Não é uma casa de gourmet e não o quer ser, pela conotação de coisa cara que muitas vezes se associa a essa qualificação. Faz bem, tanto quanto vejo pela falência sucessiva de duas “gourmet” no meu bairro, a Quinta Grande em Alfragide. Apesar de ser uma zona de classe média-alta, as pessoas reservam as compras de alto valor e qualidade para as boas lojas especializadas. O que querem na sua zona residencial, de dormitório, é uma coisa onde comprem o trivial, mas de boa qualidade e com um toque de qualidade extra. Uma outra mercearia que abriu na minha zona como “gourmet” reconverteu-se sensatamente a este tipo de loja em que se compra do mais simples ao mais especial, incluindo carne fresca de muito boa qualidade.

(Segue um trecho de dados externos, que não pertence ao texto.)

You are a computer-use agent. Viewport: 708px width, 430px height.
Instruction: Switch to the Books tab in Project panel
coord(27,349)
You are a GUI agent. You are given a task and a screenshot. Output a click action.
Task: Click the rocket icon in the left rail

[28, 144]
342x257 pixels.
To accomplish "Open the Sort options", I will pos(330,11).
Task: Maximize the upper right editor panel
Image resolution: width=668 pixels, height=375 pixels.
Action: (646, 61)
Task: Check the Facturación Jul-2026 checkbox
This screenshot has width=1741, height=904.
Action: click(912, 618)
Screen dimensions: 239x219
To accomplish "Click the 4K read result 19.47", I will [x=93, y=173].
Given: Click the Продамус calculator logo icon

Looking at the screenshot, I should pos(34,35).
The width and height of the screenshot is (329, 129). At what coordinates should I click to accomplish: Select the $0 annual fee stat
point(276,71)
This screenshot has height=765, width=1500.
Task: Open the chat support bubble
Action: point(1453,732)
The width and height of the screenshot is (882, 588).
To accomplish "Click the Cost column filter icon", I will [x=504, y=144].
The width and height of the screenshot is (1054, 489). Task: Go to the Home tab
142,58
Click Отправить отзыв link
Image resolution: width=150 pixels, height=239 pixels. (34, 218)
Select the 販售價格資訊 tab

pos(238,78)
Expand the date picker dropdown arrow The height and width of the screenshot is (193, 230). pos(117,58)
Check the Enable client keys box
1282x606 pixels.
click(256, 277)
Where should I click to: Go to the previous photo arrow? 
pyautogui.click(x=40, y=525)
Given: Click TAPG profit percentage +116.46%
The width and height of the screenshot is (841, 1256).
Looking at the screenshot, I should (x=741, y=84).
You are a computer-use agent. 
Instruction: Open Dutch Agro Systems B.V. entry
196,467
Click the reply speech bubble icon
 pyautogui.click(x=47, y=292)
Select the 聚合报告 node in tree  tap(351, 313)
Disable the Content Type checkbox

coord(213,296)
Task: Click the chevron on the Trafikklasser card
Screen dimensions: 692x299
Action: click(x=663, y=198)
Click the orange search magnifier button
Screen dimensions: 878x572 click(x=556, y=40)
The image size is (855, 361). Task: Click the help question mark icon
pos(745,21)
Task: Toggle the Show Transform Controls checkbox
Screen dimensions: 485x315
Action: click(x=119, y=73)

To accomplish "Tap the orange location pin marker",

Neste sentido, lembro-me da mercearia fina. Não é loja de "gourmet", mas o responsável deve ser (e é) "gourmet". A Mercearia 29 de que agora dou notícia tem de tudo, mas tudo com qualquer coisa de valor: a fruta e os legumes vindos directamente de produtores seleccionados, uma gama limitada de produtos alimentares de tipo industrial mas de qualidade comprovada, porque nada se vende lá sem prova exigente da responsável, uma boa garrafeira com vinhos de boa relação qualidade-preço e uma boa oferta de produtos tradicionais e regionais (doçaria, compotas, queijos, etc.). Ao fim da tarde, pode-se petiscar muito disto, mais salgados de muito boa qualidade e uma tábua de queijos e enchidos, com vinho a copo. Recomendo.